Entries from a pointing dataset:
==========

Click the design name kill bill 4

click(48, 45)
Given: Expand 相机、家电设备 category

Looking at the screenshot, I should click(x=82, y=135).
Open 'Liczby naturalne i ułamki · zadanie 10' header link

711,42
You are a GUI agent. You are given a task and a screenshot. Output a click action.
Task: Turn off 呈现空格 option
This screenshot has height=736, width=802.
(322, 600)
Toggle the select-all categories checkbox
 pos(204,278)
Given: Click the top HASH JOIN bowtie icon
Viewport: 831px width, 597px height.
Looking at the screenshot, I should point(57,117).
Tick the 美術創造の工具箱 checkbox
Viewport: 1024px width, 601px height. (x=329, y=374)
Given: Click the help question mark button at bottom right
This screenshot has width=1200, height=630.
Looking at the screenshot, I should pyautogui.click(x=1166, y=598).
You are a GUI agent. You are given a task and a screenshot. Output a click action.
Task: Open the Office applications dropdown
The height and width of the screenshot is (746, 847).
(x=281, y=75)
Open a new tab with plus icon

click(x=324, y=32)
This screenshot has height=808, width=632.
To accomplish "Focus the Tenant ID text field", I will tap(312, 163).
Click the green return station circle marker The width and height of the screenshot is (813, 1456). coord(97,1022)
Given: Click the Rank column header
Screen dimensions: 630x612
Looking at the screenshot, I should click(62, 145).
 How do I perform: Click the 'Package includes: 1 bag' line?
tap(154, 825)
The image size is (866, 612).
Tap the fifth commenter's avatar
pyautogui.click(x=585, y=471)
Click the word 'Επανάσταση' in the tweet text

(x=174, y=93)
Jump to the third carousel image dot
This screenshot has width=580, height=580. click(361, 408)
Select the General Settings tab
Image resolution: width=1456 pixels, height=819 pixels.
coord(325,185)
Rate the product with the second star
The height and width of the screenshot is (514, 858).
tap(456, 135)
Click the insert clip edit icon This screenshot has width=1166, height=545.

==========

SET PROBLEM -> Copy all of the entries above word for word, keeping every line unchanged.

EXERCISE RESPONSE ->
Click the design name kill bill 4

click(48, 45)
Given: Expand 相机、家电设备 category

Looking at the screenshot, I should click(x=82, y=135).
Open 'Liczby naturalne i ułamki · zadanie 10' header link

711,42
You are a GUI agent. You are given a task and a screenshot. Output a click action.
Task: Turn off 呈现空格 option
This screenshot has height=736, width=802.
(322, 600)
Toggle the select-all categories checkbox
 pos(204,278)
Given: Click the top HASH JOIN bowtie icon
Viewport: 831px width, 597px height.
Looking at the screenshot, I should point(57,117).
Tick the 美術創造の工具箱 checkbox
Viewport: 1024px width, 601px height. (x=329, y=374)
Given: Click the help question mark button at bottom right
This screenshot has width=1200, height=630.
Looking at the screenshot, I should pyautogui.click(x=1166, y=598).
You are a GUI agent. You are given a task and a screenshot. Output a click action.
Task: Open the Office applications dropdown
The height and width of the screenshot is (746, 847).
(x=281, y=75)
Open a new tab with plus icon

click(x=324, y=32)
This screenshot has height=808, width=632.
To accomplish "Focus the Tenant ID text field", I will tap(312, 163).
Click the green return station circle marker The width and height of the screenshot is (813, 1456). coord(97,1022)
Given: Click the Rank column header
Screen dimensions: 630x612
Looking at the screenshot, I should click(62, 145).
 How do I perform: Click the 'Package includes: 1 bag' line?
tap(154, 825)
The image size is (866, 612).
Tap the fifth commenter's avatar
pyautogui.click(x=585, y=471)
Click the word 'Επανάσταση' in the tweet text

(x=174, y=93)
Jump to the third carousel image dot
This screenshot has width=580, height=580. click(361, 408)
Select the General Settings tab
Image resolution: width=1456 pixels, height=819 pixels.
coord(325,185)
Rate the product with the second star
The height and width of the screenshot is (514, 858).
tap(456, 135)
Click the insert clip edit icon This screenshot has width=1166, height=545.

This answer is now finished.